Nota Terkini

Wednesday, July 15, 2009

Discovering Radioactive Elements

Marie Curie discovered the nature of radioactive elements - but it killed her.

In 1896, French scientist Henri Becquerel discovered that uranium salts gave off energy. But he couldn't figure out exactly what was going on.

Marie Curie, a Polish scientist living in France, called these rays "radioactivity". Marie's husband Pierre Curie was a noted chemist. Working together, the Curies discovered two other radioactive elements in 1898: polonium and radium.

By 1903, they worked out what was happening. Certain types of atoms are unstable. They decay over many years and eventually become different and stable elements.

For example, uranium-238 decays into thorium-234 over 4.5 billion years. It then takes about another 341,000 years to turn into a stable element called lead-206.

While the nucleus is changing, invisible radioactive radiation is released. As these rays carry a lot of energy, they can be very useful - or very dangerous.

Positive uses include using radioactive radiation to kill cancer cells. This is called "radiotherapy". It's also used to sterilise medical equipment, detect blood clots, and to treat food.

But radioactive radiation can also kill and mutate body cells, causing internal bleeding, infertility, cancer and many other health problems.

Back in the early 1900s, nobody realised how dangerous radioactive elements are.

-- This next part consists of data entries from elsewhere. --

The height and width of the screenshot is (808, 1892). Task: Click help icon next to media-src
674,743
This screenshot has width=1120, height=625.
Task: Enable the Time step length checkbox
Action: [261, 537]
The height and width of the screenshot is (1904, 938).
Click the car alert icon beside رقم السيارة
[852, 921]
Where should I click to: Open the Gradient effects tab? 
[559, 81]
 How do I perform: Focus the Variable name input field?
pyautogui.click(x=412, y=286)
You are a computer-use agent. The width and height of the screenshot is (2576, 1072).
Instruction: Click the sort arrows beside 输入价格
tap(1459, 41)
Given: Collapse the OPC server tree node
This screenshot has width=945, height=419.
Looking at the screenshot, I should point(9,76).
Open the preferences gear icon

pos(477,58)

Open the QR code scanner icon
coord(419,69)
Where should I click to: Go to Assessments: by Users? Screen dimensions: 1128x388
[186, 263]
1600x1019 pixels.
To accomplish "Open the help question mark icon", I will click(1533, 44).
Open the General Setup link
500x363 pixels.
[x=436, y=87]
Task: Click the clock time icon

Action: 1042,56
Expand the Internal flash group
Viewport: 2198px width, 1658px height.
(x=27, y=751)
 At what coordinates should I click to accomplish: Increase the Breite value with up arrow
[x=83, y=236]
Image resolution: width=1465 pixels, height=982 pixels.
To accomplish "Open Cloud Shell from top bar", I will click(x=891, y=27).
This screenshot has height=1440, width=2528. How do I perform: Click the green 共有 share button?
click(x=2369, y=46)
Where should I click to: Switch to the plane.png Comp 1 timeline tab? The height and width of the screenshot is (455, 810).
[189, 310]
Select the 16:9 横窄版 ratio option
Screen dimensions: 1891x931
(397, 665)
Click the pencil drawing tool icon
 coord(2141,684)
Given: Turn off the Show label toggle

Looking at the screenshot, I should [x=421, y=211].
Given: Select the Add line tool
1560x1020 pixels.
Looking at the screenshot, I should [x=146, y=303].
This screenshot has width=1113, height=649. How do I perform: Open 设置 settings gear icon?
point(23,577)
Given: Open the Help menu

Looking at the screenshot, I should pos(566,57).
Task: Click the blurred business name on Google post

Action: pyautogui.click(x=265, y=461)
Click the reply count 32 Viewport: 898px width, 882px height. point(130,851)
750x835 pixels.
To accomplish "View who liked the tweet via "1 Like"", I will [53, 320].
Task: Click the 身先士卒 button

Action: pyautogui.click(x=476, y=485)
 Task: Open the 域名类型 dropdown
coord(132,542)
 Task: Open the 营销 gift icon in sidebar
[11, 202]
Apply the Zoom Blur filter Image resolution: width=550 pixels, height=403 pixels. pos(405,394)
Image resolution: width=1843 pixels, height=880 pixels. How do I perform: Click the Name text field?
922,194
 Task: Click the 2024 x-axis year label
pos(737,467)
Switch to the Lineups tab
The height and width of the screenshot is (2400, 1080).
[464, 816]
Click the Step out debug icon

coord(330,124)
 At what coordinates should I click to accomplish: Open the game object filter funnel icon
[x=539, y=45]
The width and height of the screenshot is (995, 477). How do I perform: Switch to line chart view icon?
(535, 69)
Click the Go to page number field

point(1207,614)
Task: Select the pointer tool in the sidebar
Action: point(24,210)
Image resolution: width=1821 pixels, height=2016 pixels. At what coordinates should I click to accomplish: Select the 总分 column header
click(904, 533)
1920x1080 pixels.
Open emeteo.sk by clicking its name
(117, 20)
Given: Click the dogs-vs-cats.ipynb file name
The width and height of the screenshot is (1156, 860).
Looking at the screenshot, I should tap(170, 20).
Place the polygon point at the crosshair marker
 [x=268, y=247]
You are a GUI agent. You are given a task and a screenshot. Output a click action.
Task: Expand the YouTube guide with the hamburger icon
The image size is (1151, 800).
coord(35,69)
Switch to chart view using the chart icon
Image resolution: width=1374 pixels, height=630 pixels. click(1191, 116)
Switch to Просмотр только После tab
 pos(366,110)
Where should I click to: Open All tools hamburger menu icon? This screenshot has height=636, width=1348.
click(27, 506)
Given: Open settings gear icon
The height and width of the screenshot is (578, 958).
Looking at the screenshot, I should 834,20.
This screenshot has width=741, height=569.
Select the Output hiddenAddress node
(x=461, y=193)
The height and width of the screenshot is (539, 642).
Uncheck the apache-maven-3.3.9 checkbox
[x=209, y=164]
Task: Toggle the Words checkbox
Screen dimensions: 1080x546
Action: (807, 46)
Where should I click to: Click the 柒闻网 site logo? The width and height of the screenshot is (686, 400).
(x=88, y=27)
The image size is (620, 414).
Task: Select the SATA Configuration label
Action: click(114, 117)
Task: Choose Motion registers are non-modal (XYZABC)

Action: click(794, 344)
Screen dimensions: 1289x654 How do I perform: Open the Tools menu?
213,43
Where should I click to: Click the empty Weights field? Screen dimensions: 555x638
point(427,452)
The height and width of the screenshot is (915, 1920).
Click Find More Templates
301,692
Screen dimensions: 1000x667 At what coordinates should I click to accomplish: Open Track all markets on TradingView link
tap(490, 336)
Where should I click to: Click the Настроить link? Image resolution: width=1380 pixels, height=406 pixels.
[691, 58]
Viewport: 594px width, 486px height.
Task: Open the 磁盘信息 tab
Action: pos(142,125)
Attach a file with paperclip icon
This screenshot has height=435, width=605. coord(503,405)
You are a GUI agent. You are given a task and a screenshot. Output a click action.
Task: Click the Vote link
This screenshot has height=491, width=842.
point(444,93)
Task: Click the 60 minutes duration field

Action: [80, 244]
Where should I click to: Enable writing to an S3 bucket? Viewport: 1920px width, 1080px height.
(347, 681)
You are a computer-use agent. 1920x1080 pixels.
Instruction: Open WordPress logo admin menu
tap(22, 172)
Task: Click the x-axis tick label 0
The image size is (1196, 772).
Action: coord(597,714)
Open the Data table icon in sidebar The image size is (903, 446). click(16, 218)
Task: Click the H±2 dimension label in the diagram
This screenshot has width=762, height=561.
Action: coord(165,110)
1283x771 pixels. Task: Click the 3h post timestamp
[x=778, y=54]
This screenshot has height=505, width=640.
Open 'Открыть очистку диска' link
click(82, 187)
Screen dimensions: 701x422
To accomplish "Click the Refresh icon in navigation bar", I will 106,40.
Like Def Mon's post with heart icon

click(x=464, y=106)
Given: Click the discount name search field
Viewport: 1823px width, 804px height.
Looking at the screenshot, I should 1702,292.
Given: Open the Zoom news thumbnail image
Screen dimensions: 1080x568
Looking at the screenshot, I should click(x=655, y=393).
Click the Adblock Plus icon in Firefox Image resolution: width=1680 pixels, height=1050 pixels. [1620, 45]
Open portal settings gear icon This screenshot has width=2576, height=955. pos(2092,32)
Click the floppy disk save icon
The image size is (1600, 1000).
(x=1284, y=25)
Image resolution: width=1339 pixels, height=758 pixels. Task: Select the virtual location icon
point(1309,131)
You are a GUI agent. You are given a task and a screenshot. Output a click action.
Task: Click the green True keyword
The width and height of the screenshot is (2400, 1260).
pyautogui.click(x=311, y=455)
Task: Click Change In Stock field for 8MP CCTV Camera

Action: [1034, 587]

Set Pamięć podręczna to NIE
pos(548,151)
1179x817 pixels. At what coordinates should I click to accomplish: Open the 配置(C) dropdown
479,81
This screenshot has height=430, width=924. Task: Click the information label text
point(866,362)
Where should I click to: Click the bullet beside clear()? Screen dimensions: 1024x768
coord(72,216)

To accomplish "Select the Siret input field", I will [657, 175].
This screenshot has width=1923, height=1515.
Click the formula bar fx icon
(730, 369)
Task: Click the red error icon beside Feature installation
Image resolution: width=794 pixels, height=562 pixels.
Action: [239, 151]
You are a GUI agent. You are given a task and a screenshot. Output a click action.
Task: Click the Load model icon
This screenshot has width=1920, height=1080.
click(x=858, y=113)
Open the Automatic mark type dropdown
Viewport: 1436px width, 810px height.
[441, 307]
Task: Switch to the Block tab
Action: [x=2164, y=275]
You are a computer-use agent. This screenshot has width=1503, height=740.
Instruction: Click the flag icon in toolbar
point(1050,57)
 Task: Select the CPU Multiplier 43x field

Marie Curie died as a result of leukaemia caused by the action of radiation.

Facts:
  1. Marie Curie was born Marie Skodowska on November 07, 1867 in Warsaw, Poland.

  2. Marie Curie won the Nobel Prize twice. In 1903, she shared the Nobel Prize for Physics with Henri Becquerel and Pierre Curie. She was also the sole winner of the 1911 Nobel Prize for Chemistry.

  3. Pierre Curie was killed in a street accident in 1906.

  4. Irradiation involves the use of radioactive radiation to kill bacteria in food.

  5. A Geiger Muller counter detects radioactive radiation. A sphygmomanometer measures blood pressure.